Work to complete: Below are the records. How many of their lines contain "agent"? Give only the number.
··· Source data
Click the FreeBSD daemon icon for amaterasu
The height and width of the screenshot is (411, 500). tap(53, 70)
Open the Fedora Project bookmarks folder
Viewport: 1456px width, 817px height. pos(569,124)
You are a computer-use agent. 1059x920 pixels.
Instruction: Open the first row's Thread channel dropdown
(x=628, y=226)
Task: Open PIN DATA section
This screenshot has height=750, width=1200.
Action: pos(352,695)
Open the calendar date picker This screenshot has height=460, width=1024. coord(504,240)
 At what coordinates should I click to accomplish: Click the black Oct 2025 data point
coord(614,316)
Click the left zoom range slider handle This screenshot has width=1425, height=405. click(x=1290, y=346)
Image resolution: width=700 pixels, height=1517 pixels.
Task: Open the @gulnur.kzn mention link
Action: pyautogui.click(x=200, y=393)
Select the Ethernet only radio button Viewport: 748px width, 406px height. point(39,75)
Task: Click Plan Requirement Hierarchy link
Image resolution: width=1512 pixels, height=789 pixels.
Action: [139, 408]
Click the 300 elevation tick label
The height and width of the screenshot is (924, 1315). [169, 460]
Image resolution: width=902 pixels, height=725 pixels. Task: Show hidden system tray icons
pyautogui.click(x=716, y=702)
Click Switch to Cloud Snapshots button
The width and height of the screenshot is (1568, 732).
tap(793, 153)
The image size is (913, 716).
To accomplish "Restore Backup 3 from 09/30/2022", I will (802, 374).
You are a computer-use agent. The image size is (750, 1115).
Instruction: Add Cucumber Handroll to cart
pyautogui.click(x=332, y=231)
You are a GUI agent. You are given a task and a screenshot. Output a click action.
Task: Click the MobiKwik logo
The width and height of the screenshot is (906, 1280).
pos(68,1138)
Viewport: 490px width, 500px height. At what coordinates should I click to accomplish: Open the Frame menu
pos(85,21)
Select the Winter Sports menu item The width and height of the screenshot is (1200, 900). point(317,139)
······
Result below: 3